Jeffrey Zonder, MD, professor of hematology and oncology at the Karmanos Cancer Institute at Wayne State University, discusses the efficacy results of a first-in-human trial of a bispecific monoclonal antibody in patients with relapsed/refractory multiple myeloma, which were presented at the 2021 American Society of Hematology Annual Meeting and Exposition.
The phase 1/2 trial (NCT03761108) is designed to investigate the safety, tolerability, and dose-limiting toxicity of REGN5458, a BCMAxCD3 bispecific antibody, in patients with at least triple-refractory multiple myeloma. Patients received 16 weekly infusions of REGN5458 followed by infusions every 2 weeks until disease progression.
Objective response rate (ORR) as measured with the International Myeloma Working Group (IMWG) criteria is a secondary end point in the phase 1 portion and a primary end point in the phase 2 portion of the trial. Minimum residual disease (MRD) rate according to IMWG criteria was another secondary end point.
According to Zonder, REGN5458 had an impressive ORR that was comparable to approved agents even in the dose-finding phase, with an ORR in 51% in all patients. Of those who responded to treatment, 92.6% had a very good partial response (VGPR) and 48.1% had a complete response (CR) or stringent CR. At the 96 mg and 200 mg dose levels, the response rate was 73.3%. Zonder says it was 75% in those who received the highest dose levels of 200 mg to 800 mg.

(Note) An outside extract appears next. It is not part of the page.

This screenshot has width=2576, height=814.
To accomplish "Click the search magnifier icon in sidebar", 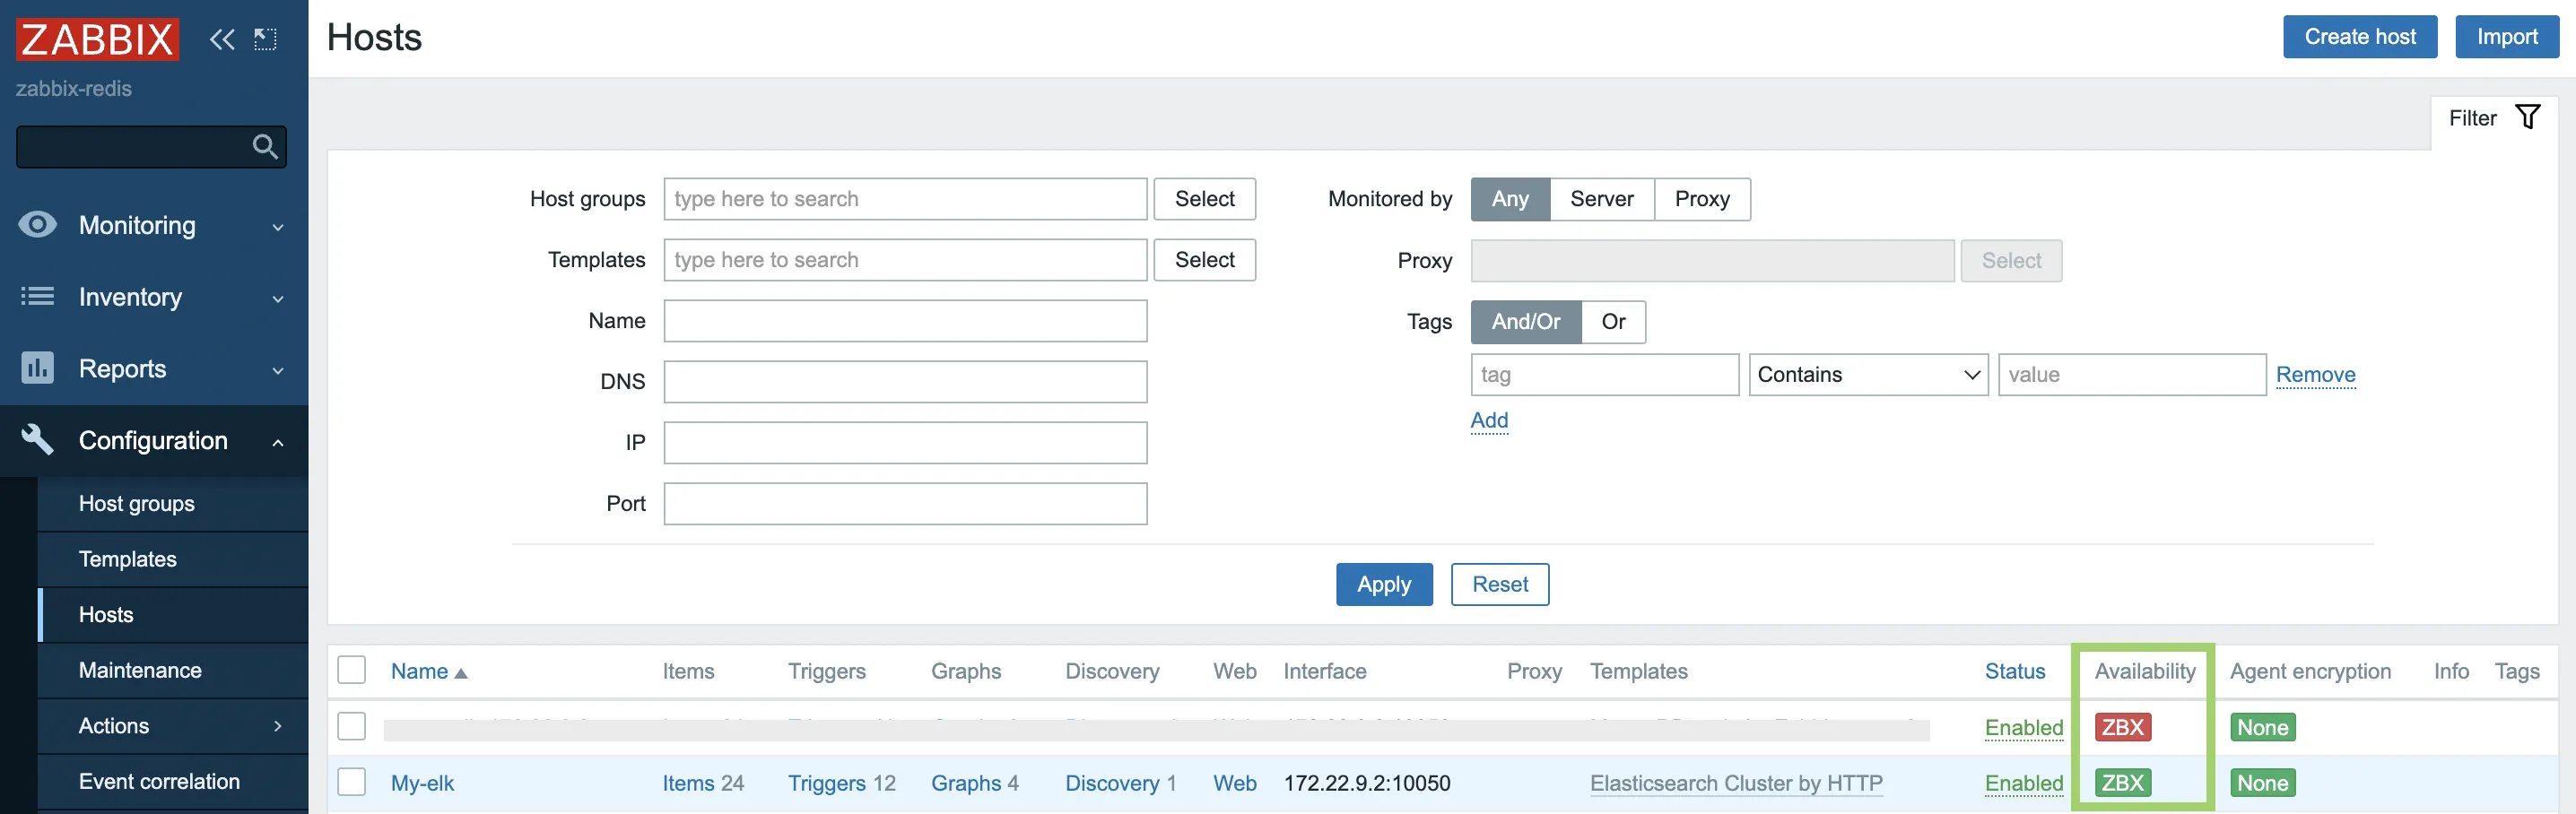I will click(265, 147).
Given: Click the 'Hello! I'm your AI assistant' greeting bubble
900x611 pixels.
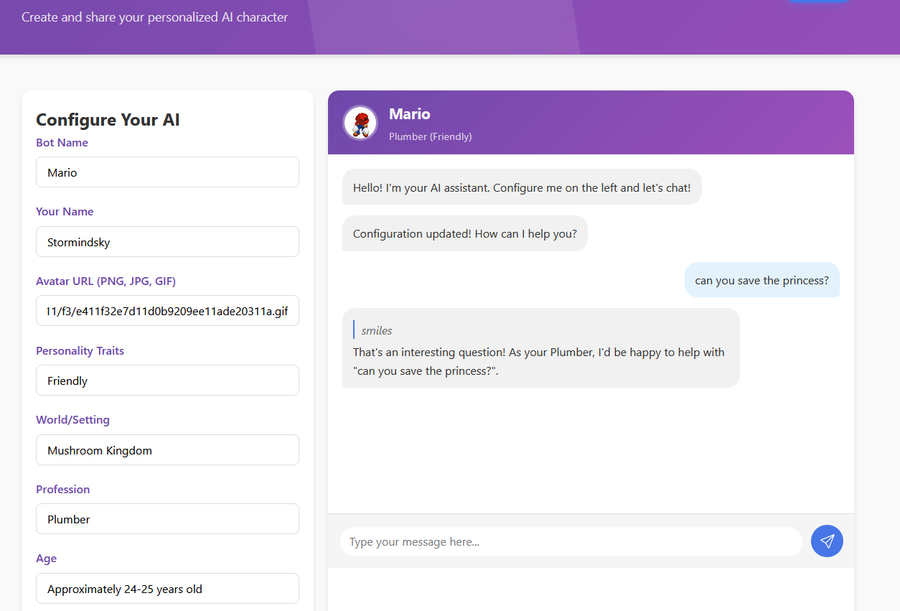Looking at the screenshot, I should click(522, 187).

Of the 10 patients who were tested for MRD, 4 had reached a status of undetectable MRD, according to Zonder.
The study is currently recruiting for the phase 2 portion to further assess ORR and other outcomes including overall survival and progression-free survival for up to 5 years.
0:08 | We saw early, deep, and durable responses with this bispecific antibody. The ORR for the whole study was 51%, which is impressive, because in a dose-finding study where you're starting at very low doses, you don't necessarily expect to see a particularly high response rate. Fifty-one percent compares pretty favorably to the products that are approved in the same space in multiple myeloma.

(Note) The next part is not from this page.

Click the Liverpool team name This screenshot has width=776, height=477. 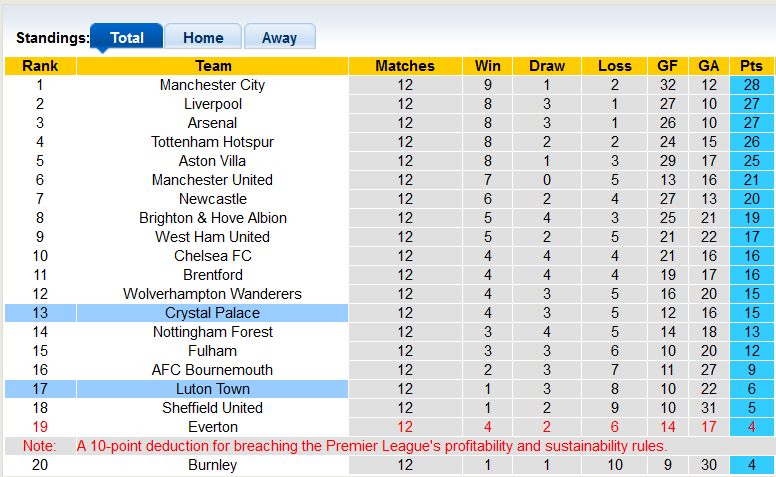(x=212, y=104)
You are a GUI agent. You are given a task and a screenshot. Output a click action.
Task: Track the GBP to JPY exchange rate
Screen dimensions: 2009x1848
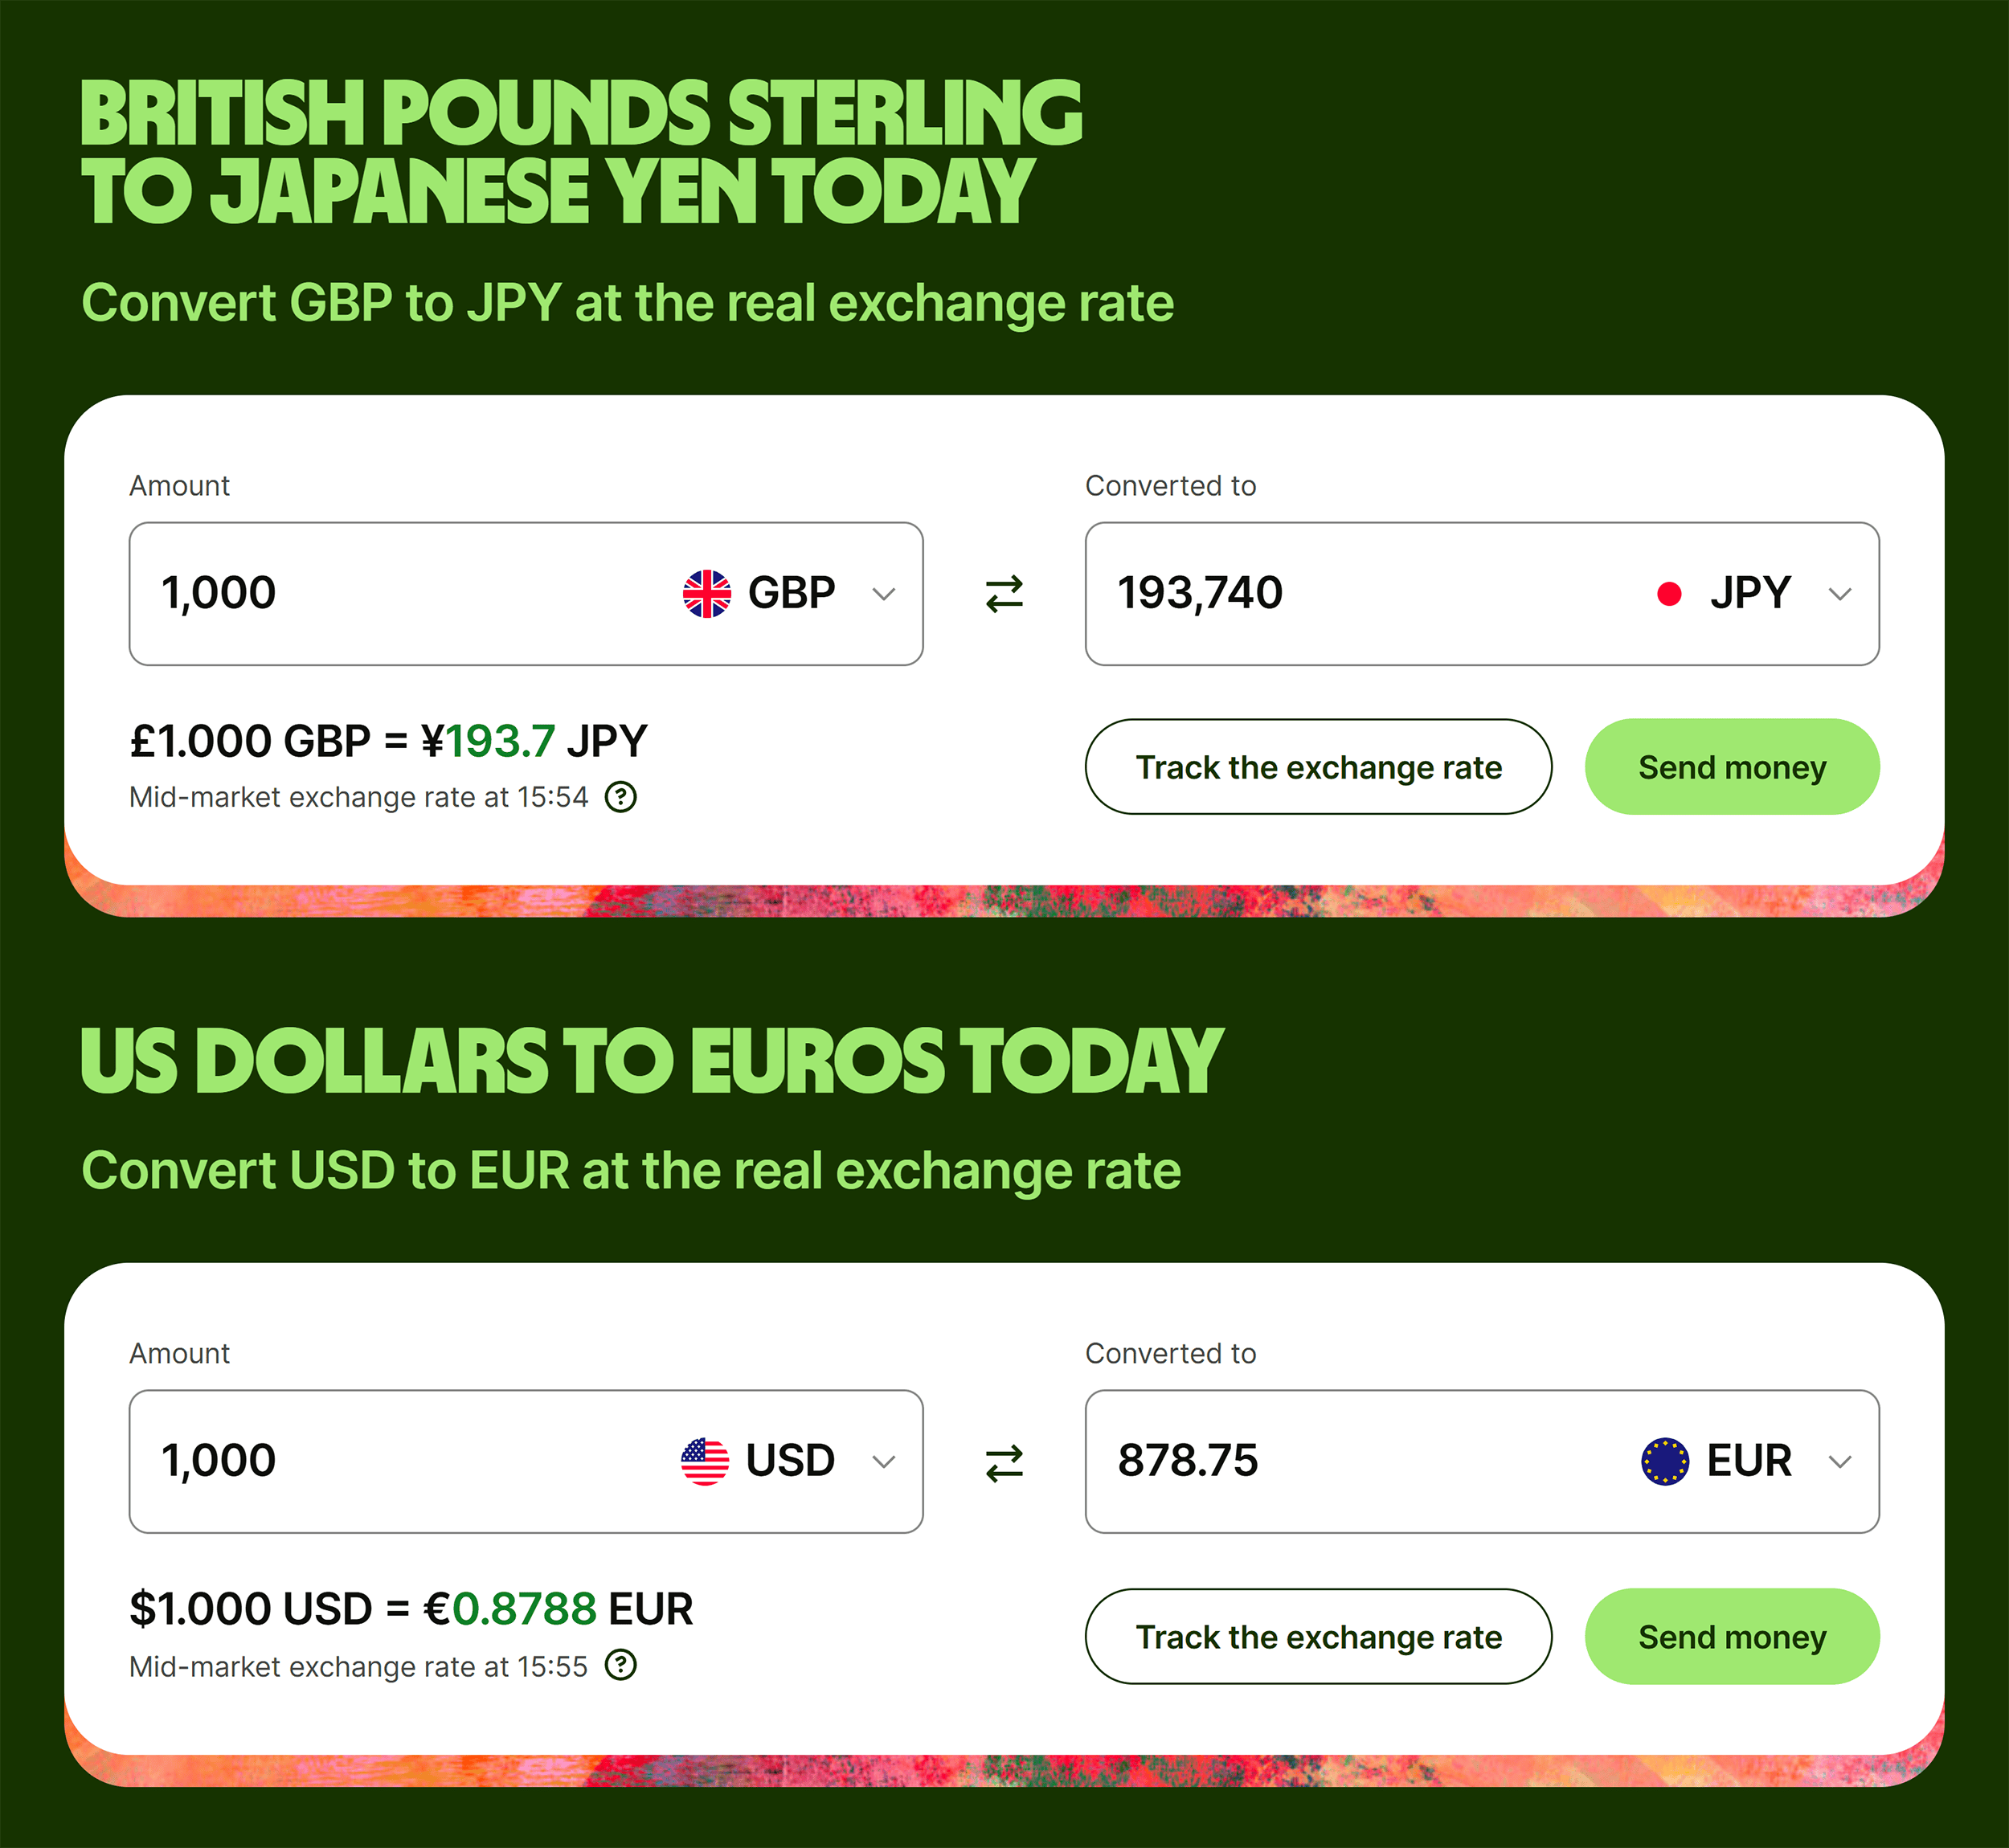(1318, 767)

So it was 51% overall, [but] in the higher dose levels tested, the 200 to 800 mg dose levels, the ORR was 75%. The majority of those responses were pretty deep, with over half of patients achieving a VGPR or better. And that was actually also true—when you looked at responses across all dose levels, the rate of VGPR remained high, regardless of whether the response happened with low dose or at a higher dose. We saw CRs: 43% of the responses that we saw were CRs.
1:19 | There were a handful of patients that we did MRD testing on, which is ultra-sensitive testing, looking for extremely low levels of remaining disease. We had that data on 10 patients, and 4 patients actually achieved MRD negativity, which means we don't have a test that could detect the myeloma.